## Brief
In the excerpt on safety apps, how many preset contacts can the panic button app reach with a tap?

There are a slew of panic button apps out there for Android an iPhone. As a winner of the Whitehouse / HHS apps against abuse challenge, this one caught my eye. The idea is that you can reach out to six preset contacts with a tap and alert them how they can help.

Android I iOS

Trusted Contacts

This is an app by Google that allows your family members to request and see your location. If your family is worried about your safety they can request a safety alert.  If you aren’t able to respond saying that you are ok, your last known location is shared with them.

Android I iOS


Help them find you

The first thing you want is for help to find you. So, you need to know where you are precisely and how to convey this location to people. Google maps and Apple maps will get you so far. But in some situations, they aren’t accurate enough for rescue workers to find you in time. And if you are a person who can’t give or follow directions in real life, the odds aren’t exactly in your favour are they?  Imagine you have maybe two minutes to explain to a person where you are before your phone dies. That is a daunting challenge isn’t it.  The following app can help with just that.

What Three Words

The purpose of this app is to describe your specific location with just three words. It creates a grid like reference of the entire world in minute detail. Instead of having to know say your GPS co-ordinates of longitude and latitude, the system provides you with a map reference of your location mapped to a unique combination of three words. It’s so effective that rescue service providers are known to ask stranded people to download and use the app to pinpoint their location on mountaintops.

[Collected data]

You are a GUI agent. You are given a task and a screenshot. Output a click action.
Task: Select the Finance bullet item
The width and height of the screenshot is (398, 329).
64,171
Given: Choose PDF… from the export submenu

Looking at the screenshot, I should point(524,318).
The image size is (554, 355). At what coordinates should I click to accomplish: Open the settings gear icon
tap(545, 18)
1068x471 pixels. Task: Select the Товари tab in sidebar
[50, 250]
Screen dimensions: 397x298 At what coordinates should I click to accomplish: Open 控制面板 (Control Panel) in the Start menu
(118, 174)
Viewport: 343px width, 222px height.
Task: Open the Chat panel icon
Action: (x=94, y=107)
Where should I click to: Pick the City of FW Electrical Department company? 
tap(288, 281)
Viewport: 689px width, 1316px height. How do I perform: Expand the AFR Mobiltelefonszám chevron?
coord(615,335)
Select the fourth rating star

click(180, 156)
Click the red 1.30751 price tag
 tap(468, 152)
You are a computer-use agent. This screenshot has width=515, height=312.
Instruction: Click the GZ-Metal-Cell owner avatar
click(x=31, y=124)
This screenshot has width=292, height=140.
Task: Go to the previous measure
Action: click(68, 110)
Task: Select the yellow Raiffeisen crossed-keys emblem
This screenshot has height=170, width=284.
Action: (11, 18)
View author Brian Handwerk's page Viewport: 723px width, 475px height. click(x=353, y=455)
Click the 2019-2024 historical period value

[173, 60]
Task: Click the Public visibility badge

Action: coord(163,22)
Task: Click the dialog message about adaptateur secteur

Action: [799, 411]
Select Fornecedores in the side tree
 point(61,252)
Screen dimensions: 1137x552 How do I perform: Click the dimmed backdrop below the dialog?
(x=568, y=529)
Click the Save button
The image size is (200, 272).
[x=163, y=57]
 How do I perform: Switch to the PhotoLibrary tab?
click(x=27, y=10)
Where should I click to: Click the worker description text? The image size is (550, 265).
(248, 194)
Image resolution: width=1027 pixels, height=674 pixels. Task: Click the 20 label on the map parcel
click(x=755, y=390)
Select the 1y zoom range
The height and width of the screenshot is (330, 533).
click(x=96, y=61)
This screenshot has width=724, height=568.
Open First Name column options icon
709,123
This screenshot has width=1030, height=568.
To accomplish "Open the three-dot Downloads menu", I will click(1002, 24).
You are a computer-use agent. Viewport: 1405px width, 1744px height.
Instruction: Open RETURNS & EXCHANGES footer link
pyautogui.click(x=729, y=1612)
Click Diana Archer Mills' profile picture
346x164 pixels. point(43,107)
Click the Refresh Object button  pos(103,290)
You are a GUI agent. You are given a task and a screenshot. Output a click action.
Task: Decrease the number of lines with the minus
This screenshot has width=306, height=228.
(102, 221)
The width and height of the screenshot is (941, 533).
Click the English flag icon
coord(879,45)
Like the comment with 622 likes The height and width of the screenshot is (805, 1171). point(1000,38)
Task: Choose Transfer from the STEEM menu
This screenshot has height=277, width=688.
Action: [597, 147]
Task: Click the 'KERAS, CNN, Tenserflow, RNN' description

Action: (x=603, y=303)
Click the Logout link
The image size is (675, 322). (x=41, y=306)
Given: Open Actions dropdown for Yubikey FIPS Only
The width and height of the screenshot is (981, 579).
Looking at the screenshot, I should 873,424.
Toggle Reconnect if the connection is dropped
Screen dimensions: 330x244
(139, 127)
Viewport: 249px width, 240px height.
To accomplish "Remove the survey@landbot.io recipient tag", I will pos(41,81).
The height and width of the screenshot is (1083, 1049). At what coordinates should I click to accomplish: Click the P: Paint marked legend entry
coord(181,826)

## Finished exercise
Six.